* **Brano scelto**
━━━━━━━━━━━━━━━━━━━━━━━━━━━━━━

Tu sei un dannato, Matteo, per tua stessa ammissione, e in quanto tale non provi pietà per nessuno. Uomini, donne, donne incinte, bambini, neonati, vecchi e giovani.
“Era graziosa come una mamma. E ancora giovane come una mamma. Ed era incinta fino ai capelli, come una giovane e graziosa mamma”. Cosa ti ricorda questa frase, Matteo?
Un esperto della “tribù di Malaussène” lo intuisce subito.
Anche a me piace Daniel Pennac. Peccato che nel momento in cui penso a quelle parole, soprattutto adesso, da quando ti ho conosciuto (tramite le indagini), in mente ho solo un’immagine: quella di Antonella Bonomo, una ragazza, una mamma che gridava pietà per il bimbo che portava
in grembo. Inorridito, penso a te e ai tuoi amici che ridendo, come gli scellerati imprenditori-speculatori durante il terremoto de L’Aquila, la strangolate, la calpestate, la violate.
Per il falso codice d’onore di Cosa nostra, non le sparate subito in fronte come avevate fatto al suo uomo. No. Peggio. Le donne non meritano questo trattamento di “rispetto”, si incaprettano come animali, perché animali in fondo sono: buone per fottere e fare figli! Poi mute, a casa a lavorare.

━━━━━━━━━━━━━━━━━━━━━━━━━━━━━━

* **Dati disponibili**
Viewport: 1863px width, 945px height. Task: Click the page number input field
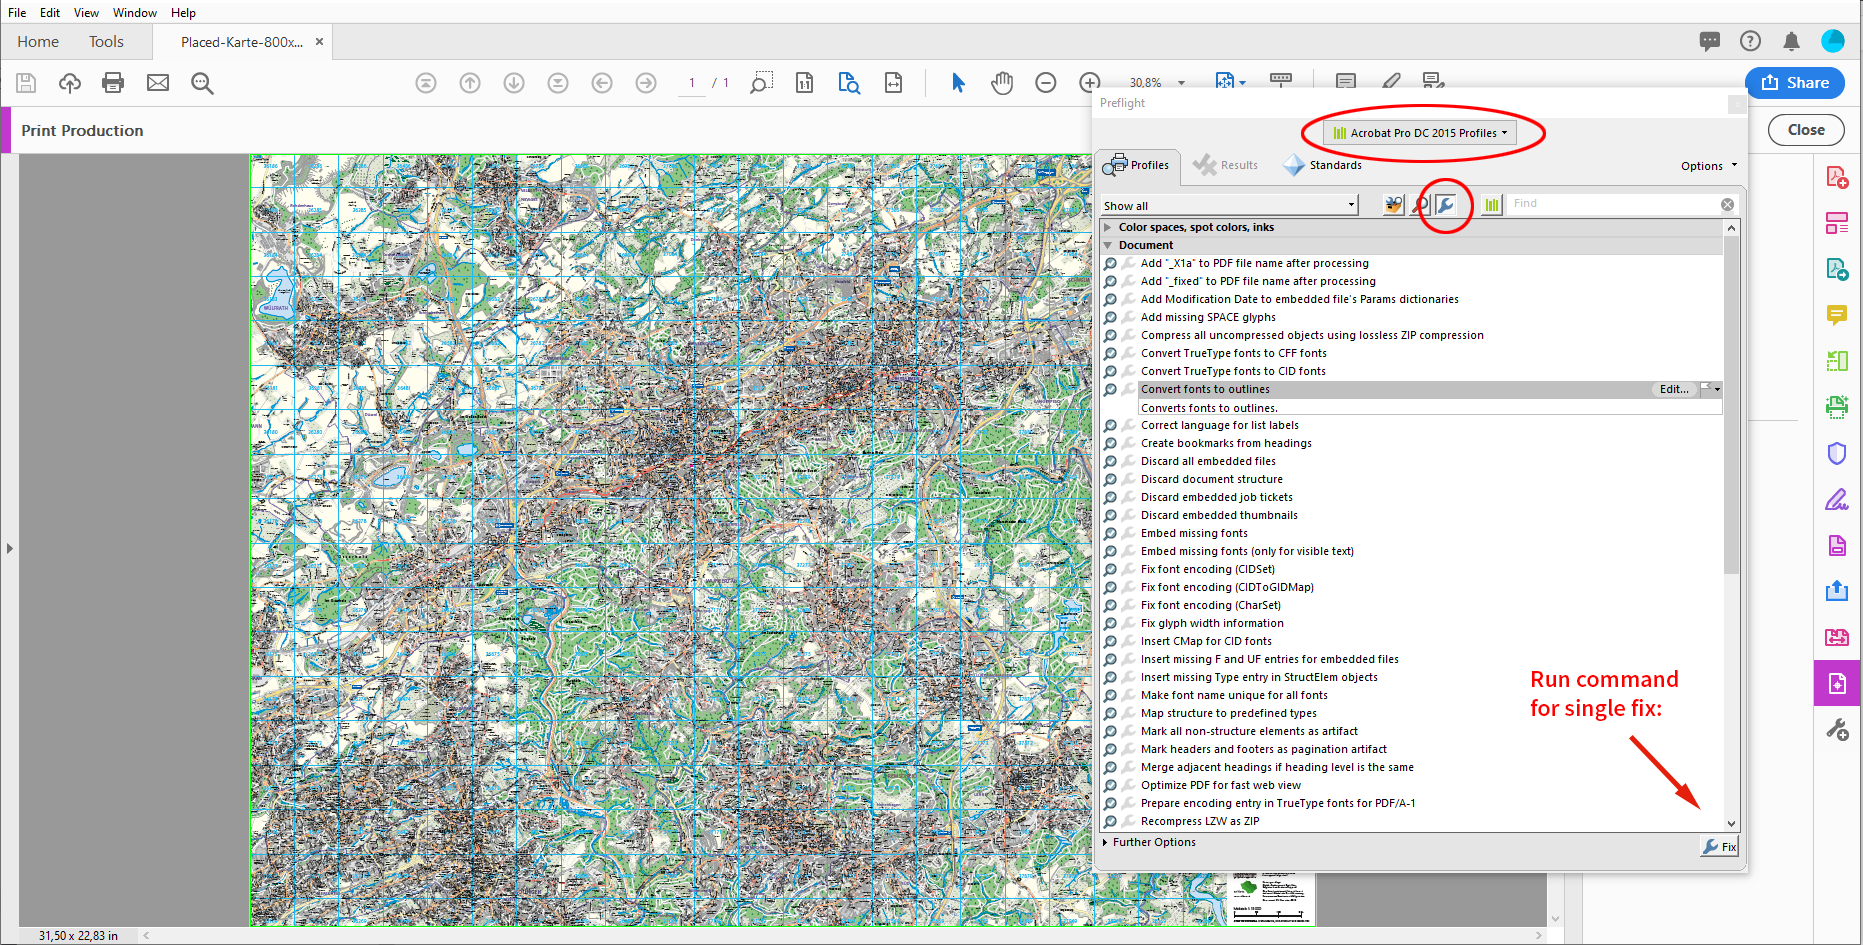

━━━━━━━━━━━━━━━━━━━━━━━━━━━━━━

* **Cosa fare**
A - Trascrivi parola per parola il brano scelto, cominciando da "Tu sei un dannato, Matteo, per" e proseguendo fino a "vecchi e giovani.".
B - Nel brano scelto, quale scrittore piace anche a chi scrive?
C - Riscrivi in forma più breve il paragrafo del brano scelto che comincia con "Per il falso codice d’onore di Cosa nostra", mantenendone i fatti principali.
Il materiale non serve per svolgere questi compiti.

* **Risultati per compito**
A -
Tu sei un dannato, Matteo, per tua stessa ammissione, e in quanto tale non provi pietà per nessuno. Uomini, donne, donne incinte, bambini, neonati, vecchi e giovani.

B - Daniel Pennac.

C - Secondo il falso codice d’onore di Cosa nostra, alla donna non si spara subito in fronte come al suo uomo. Si fa di peggio. Le donne sono ritenute indegne di quel "rispetto" e vengono incaprettate come animali. Sono considerate buone solo per il sesso e per fare figli, e poi per lavorare in casa in silenzio.